## [EXERCISE AIM]
Search the data for the word "agent" and copy each line that has it.

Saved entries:
☆ ☆ ☆ ☆

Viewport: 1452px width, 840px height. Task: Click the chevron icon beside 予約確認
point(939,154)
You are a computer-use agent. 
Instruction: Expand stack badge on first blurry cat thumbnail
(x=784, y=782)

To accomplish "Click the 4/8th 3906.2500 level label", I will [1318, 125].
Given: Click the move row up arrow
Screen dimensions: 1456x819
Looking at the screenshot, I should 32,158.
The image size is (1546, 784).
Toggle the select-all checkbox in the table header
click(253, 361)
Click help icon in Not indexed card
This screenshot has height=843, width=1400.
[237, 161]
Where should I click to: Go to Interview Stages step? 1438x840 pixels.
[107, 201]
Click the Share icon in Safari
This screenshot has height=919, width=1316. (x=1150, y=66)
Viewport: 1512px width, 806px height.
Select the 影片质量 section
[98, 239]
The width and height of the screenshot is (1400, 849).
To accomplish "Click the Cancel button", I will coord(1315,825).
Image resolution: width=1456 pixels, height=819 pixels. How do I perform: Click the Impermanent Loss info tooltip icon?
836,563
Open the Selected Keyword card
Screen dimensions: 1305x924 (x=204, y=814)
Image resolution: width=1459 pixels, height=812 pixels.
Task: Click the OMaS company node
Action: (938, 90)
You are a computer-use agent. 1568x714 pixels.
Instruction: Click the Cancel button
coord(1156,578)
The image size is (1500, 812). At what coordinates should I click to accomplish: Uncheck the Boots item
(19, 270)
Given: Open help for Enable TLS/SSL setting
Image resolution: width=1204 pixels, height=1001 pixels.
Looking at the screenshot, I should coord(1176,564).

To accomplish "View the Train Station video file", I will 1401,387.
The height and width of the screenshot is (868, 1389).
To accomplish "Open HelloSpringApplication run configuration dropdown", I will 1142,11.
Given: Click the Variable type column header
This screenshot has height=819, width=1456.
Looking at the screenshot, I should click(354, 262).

☆ ☆ ☆ ☆

## [WRITTEN RESPONSE]
You are a computer-use agent. 
You are a computer-use agent. 1568x714 pixels.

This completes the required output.